§ Texto fornecido:
· · ·
Neste caso, discutia-se se um sujeito passivo que havia liquidado uma taxa de IVA superior à devida em serviços de acesso a um parque de diversões teria direito à restituição do IVA mesmo sem retificar as respetivas faturas, tendo a decisão do TJUE sido afirmativa: “um sujeito passivo, que prestou um serviço e que mencionou na sua fatura um montante de imposto sobre o valor acrescentado (IVA) calculado com base numa taxa errada, não é devedor, por força desta disposição, da parte do IVA faturado erradamente se não houver um risco de perda de receitas fiscais pelo facto de os beneficiários desse serviço serem exclusivamente consumidores finais que não beneficiam do direito à dedução do IVA pago a montante.” (….) Atendendo à resposta dada à primeira questão, não há que responder à segunda questão. [sobre se pode ou não a retificação das faturas ser omitida nestes casos].
· · ·
§ Dados fornecidos:
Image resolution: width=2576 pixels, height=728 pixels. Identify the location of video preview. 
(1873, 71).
· · ·
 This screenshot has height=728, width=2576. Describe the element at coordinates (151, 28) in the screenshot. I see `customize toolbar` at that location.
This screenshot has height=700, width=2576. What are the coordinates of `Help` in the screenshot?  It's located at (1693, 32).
· · ·
§ Tarefa a realizar: Pode transcrever, do texto sobre a restituição do IVA, o trecho entre "Neste caso, discutia-se" e "omitida nestes casos].", ambos incluídos?

§ Resultado:
Neste caso, discutia-se se um sujeito passivo que havia liquidado uma taxa de IVA superior à devida em serviços de acesso a um parque de diversões teria direito à restituição do IVA mesmo sem retificar as respetivas faturas, tendo a decisão do TJUE sido afirmativa: “um sujeito passivo, que prestou um serviço e que mencionou na sua fatura um montante de imposto sobre o valor acrescentado (IVA) calculado com base numa taxa errada, não é devedor, por força desta disposição, da parte do IVA faturado erradamente se não houver um risco de perda de receitas fiscais pelo facto de os beneficiários desse serviço serem exclusivamente consumidores finais que não beneficiam do direito à dedução do IVA pago a montante.” (….) Atendendo à resposta dada à primeira questão, não há que responder à segunda questão. [sobre se pode ou não a retificação das faturas ser omitida nestes casos].